> **Your instructions**
Please transcribe exactly the lines from the first line of the records below through the line containing "This screenshot has height=426, width=551.", including both, and omit all pictures.

(Saved data entries)
▬▬▬▬▬▬

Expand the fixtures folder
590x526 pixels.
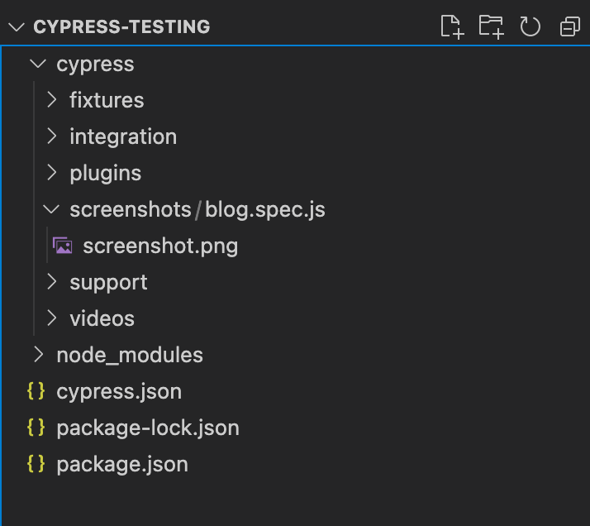[x=52, y=100]
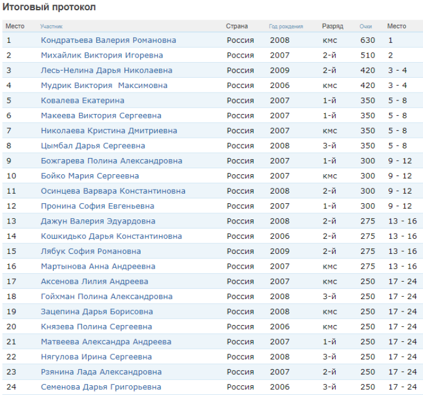
Task: Open Пронина София Евгеньевна profile
Action: 98,206
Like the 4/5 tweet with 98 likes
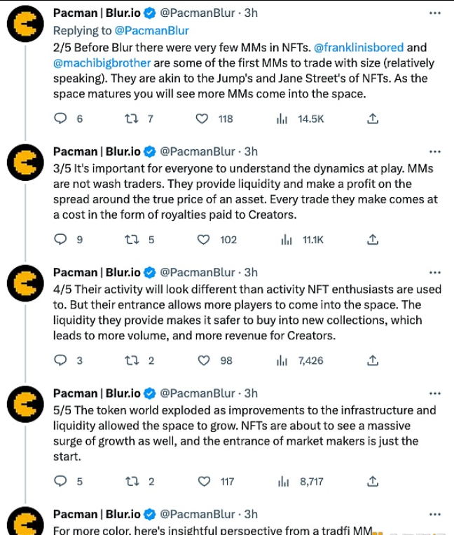Viewport: 454px width, 535px height. [x=202, y=360]
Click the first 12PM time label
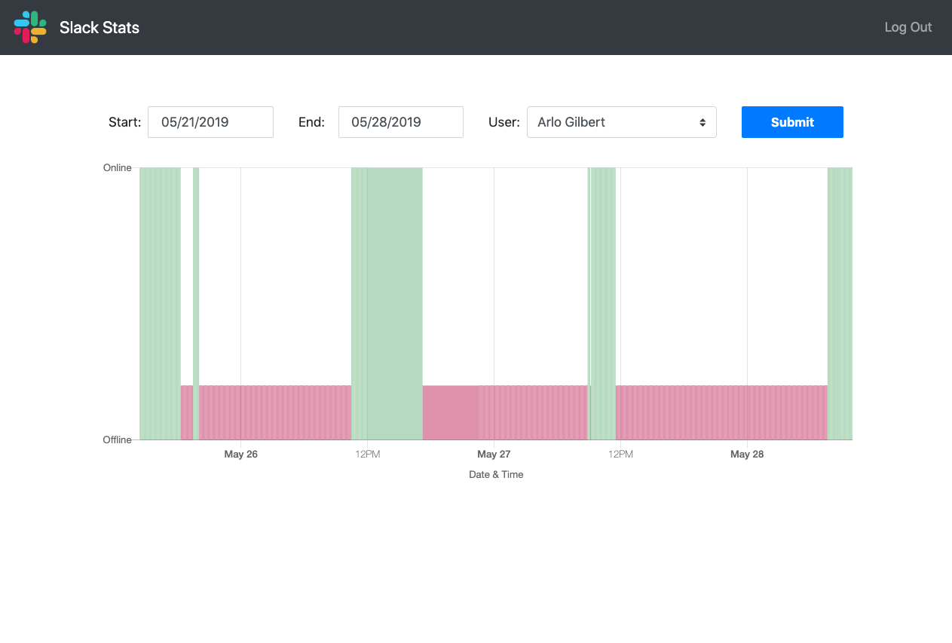This screenshot has height=643, width=952. pos(368,454)
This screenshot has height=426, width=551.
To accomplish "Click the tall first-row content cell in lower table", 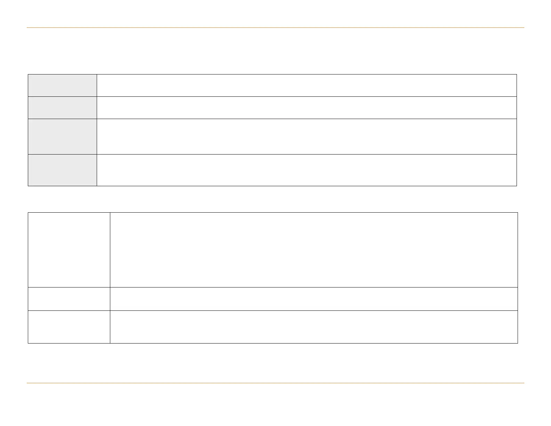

▬▬▬▬▬▬

> **Solution to this problem**
Expand the fixtures folder
590x526 pixels.
[x=52, y=100]
Task: Open Пронина София Евгеньевна profile
Action: 98,206
Like the 4/5 tweet with 98 likes
Viewport: 454px width, 535px height. [x=202, y=360]
Click the first 12PM time label
This screenshot has height=643, width=952. pos(368,454)
This screenshot has height=426, width=551.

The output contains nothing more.